For example, if the authentication code generated by the battery station 120 matches the restored authentication code included in the response code, the battery station 120 confirms that the mobile battery 20 attached to the slot 124 is the legitimate mobile battery 20. On the other hand, if the authentication code generated by the battery station 120 does not match the restored authentication code included in the response code, the battery station 120 confirms that the mobile battery 20 attached to the slot 124 is not the legitimate mobile battery 20 or that the mobile battery 20 attached to the slot 124 is the illegitimate mobile battery 20.
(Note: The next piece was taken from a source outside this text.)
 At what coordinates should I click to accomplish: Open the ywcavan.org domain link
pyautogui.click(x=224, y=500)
In another embodiment, if the above-described response code includes the first processing value of the decrypted authentication code, the battery station 120 compares information to be generated by performing information processing on the authentication code generated by the battery station 120 in accordance with the first algorithm (may be referred to as the first processing value of the authentication code generated by the battery station 120) with the first processing value of the decrypted authentication code included in the response code. In addition, the battery station 120 confirms whether the mobile battery 20 has successfully decrypted the authentication code encrypted with the authentication public key 74, based on a result of the comparison. This allows the battery station 120 to confirm whether the mobile battery 20 attached to the slot 124 is the legitimate mobile battery 20.

For example, if the first processing value of the authentication code generated by the battery station 120 matches the first processing value of the restored authentication code included in the response code, the battery station 120 confirms that the mobile battery 20 attached to the slot 124 is the legitimate mobile battery 20. On the other hand, if the first processing value of the authentication code generated by the battery station 120 does not match the first processing value of the restored authentication code included in the response code, the battery station 120 confirms that the mobile battery 20 attached to the slot 124 is not the legitimate mobile battery 20 or that the mobile battery 20 attached to the slot 124 is the illegitimate mobile battery 20.
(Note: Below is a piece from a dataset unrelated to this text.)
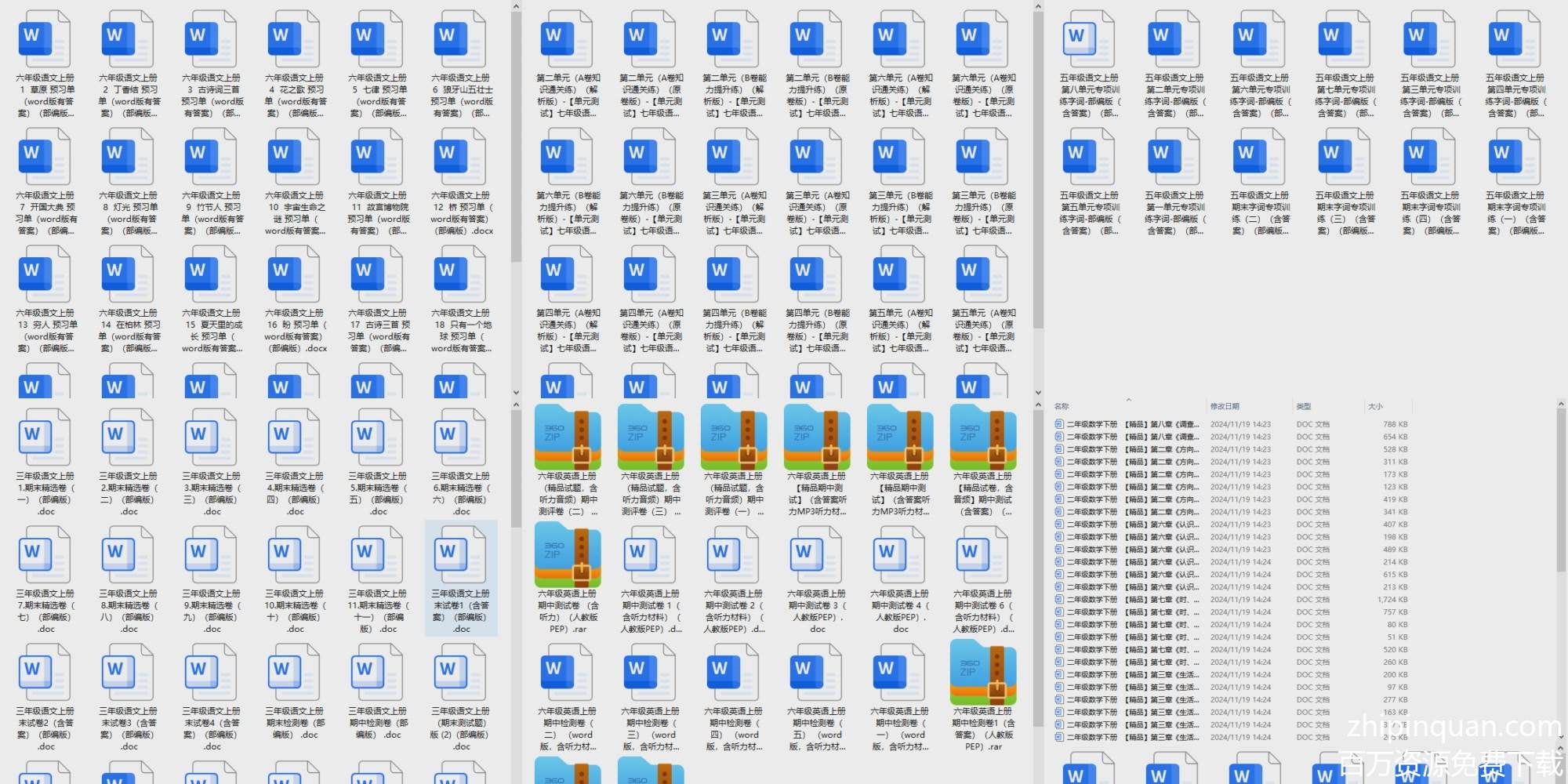Click the sort arrow above the 名称 column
In yet another embodiment, if the above-described response code includes the first processing value of the decrypted authentication code, the battery station 120 compares the authentication code generated by the battery station 120 with information to be generated by performing information processing on the first processing value of the decrypted authentication code included in the response code in accordance with the second algorithm (may be referred to as a second processing value of the restored authentication code). In addition, the battery station 120 confirms whether the mobile battery 20 has successfully decrypted the authentication code encrypted with the authentication public key 74, based on a result of the comparison. This allows the battery station 120 to confirm whether the mobile battery 20 attached to the slot 124 is the legitimate mobile battery 20.
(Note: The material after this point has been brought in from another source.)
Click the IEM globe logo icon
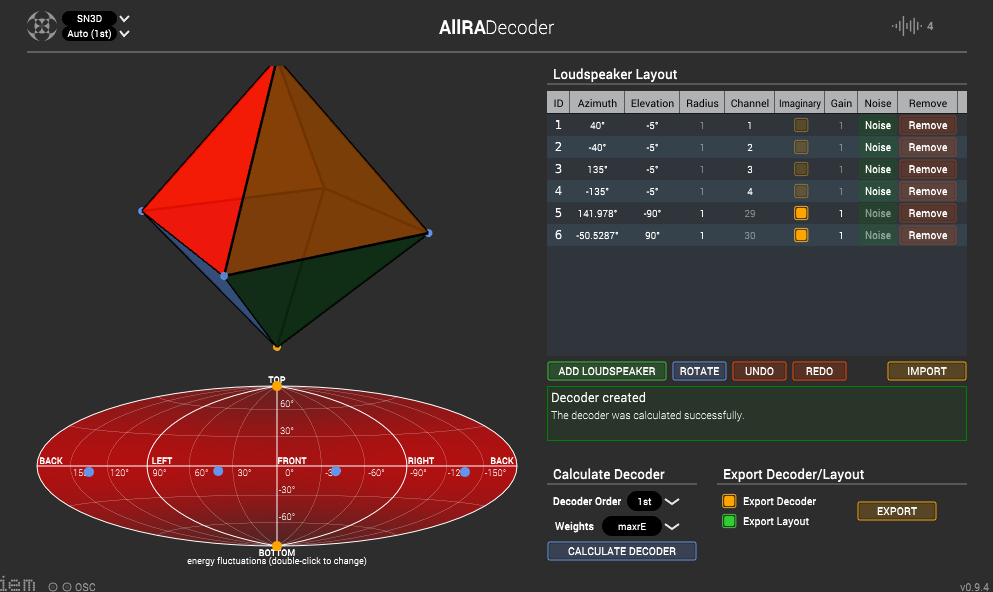 (40, 25)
The second algorithm may be an algorithm relating to arithmetic processing using a second function which is an inverse function of the first function, or an algorithm relating to decryption processing for decrypting information encrypted through encryption processing of the first algorithm. The above-described decryption processing may be decryption processing using key information used for encryption of the first algorithm or key information paired with that key information.

For example, if the authentication code generated by the battery station 120 matches the second processing value of the restored authentication code included in the response code, the battery station 120 confirms that the mobile battery 20 attached to the slot 124 is the legitimate mobile battery 20. On the other hand, if the authentication code generated by the battery station 120 does not match the second processing value of the restored authentication code included in the response code, the battery station 120 confirms that the mobile battery 20 attached to the slot 124 is not the legitimate mobile battery 20 or that the mobile battery 20 attached to the slot 124 is the illegitimate mobile battery 20.

As described above, the battery station 120 can confirm that the mobile battery 20 is the legitimate mobile battery 20, while effectively suppressing the leakage of the authentication code. In addition, the battery station 120 can confirm that the mobile battery 20 attached to the slot 124 is not the legitimate mobile battery 20 or that the mobile battery 20 attached to the slot 124 is the illegitimate mobile battery 20, while effectively suppressing the leakage of the authentication code.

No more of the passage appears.